Page excerpt
+===+
Europe (MNN) — Debt crisis in Greece has led to official talks of developing a stricter treaty for the European Union.

According to BBC News, French President Nicolas Sarkozy and German Chancellor Angela Merkel have come to an agreement that a new treaty must be set in order to avoid any repeats of the Greece financial situation in other nations.

The pair has said that Eurozone states should face greater checks on their budgets and sanctions if they run up deficits. Sarkozy and Merkel propose specifically that the new treaty include automatic sanctions on any nation to run up a deficit of more than 3%.

Paul Jenks with AMG International agrees that something must be done. "Things have to change for them to be able to stay on top of the issue. The European Central Bank really needs to step in, and that is what the treaty negotiation is all about," Jenks explains.

"We want to have an equal Europe–a Europe on the same footing and playing field," Sarkozy is reported as saying.

Jenks says this mentality makes sense. "In decades gone by, when a country would slip into huge debt like Greece has done, they would just devalue their currency. But because they're all using the Euro, they don't have that freedom anymore. So they have to be on the same page fiscally. And if it doesn't happen, a Leman Brothers-type financial crisis for the whole world is not inconceivable."

The restructuring of financial sectors of the EU will, according to The New York Times, lead to the fundamental change of the EU itself, "creating a form of centralized oversight of national budgets."

In any case, the major changes to come will not be easy and will include a number of new measures including heavy taxing, says Jenks. Whether or not leaders will be willing to follow through with the unfavorable measures is yet to be seen.

In Greece, where AMG has several ministry outlets, most notably including their St. Luke's Hospital, Jenks says the crisis has at least seemed to have done some good spiritually.

"It seems that as the people in the streets face these huge financial challenges, it is causing them to look up," says Jenks. People are more responsive than ever to the Christian literature within St. Luke's, to the AMG youth programs in Greece, and to the ministry's bookstores.
+===+
Source data
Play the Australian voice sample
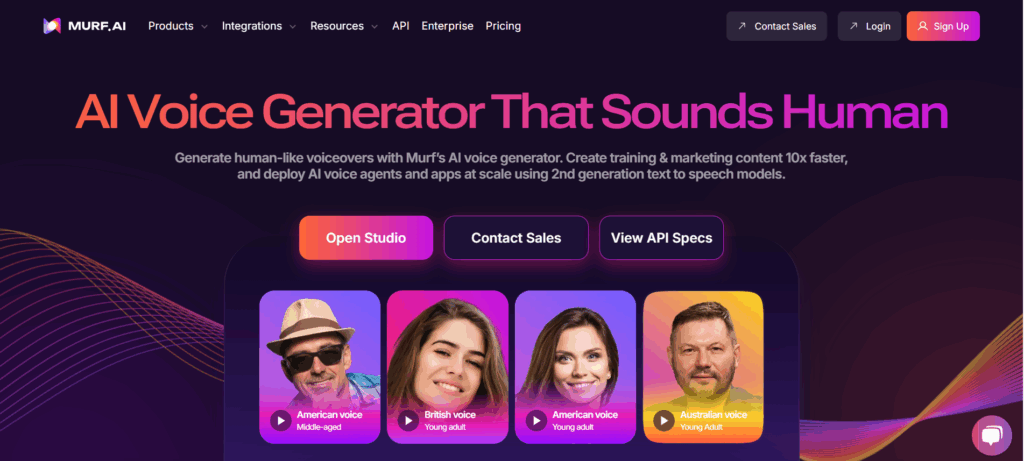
+===+
Problems to solve
1. Answer these questions from the article on the Greek debt crisis:
(a) Above what deficit level would the proposed treaty impose automatic sanctions?
(b) According to Jenks, what would a country slipping into huge debt do in decades gone by?
(c) Which hospital is named as one of AMG's ministry outlets in Greece?
2. Translate this sentence from the article on the Greek debt crisis into Spanish: "The pair has said that Eurozone states should face greater checks on their budgets and sanctions if they run up deficits."
3. Rewrite the stretch of the article on the Greek debt crisis from "The pair has" through "reported as saying.", replacing "treaty" with "agreement".

Results by task
1.
(a) A deficit of more than 3%.
(b) It would devalue its currency.
(c) St. Luke's Hospital.

2. La pareja ha dicho que los Estados de la eurozona deberían enfrentarse a mayores controles de sus presupuestos y a sanciones si incurren en déficits.

3.
The pair has said that Eurozone states should face greater checks on their budgets and sanctions if they run up deficits. Sarkozy and Merkel propose specifically that the new agreement include automatic sanctions on any nation to run up a deficit of more than 3%.

Paul Jenks with AMG International agrees that something must be done. "Things have to change for them to be able to stay on top of the issue. The European Central Bank really needs to step in, and that is what the agreement negotiation is all about," Jenks explains.

"We want to have an equal Europe–a Europe on the same footing and playing field," Sarkozy is reported as saying.